[Data under study — start]

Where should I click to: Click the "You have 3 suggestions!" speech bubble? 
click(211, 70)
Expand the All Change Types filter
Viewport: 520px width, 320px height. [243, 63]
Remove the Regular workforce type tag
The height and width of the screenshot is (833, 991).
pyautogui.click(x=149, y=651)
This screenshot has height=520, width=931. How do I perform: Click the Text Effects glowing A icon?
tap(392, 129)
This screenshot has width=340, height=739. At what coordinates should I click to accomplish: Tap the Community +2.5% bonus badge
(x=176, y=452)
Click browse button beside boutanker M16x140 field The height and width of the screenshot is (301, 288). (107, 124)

[Data under study — finish]

● **Action item**
Reproduce, with no other lines, the one containing "This screenshot has width=340, height=739." and all lines after it through the end of the data above.

● **Answer space**
This screenshot has width=340, height=739. At what coordinates should I click to accomplish: Tap the Community +2.5% bonus badge
(x=176, y=452)
Click browse button beside boutanker M16x140 field The height and width of the screenshot is (301, 288). (107, 124)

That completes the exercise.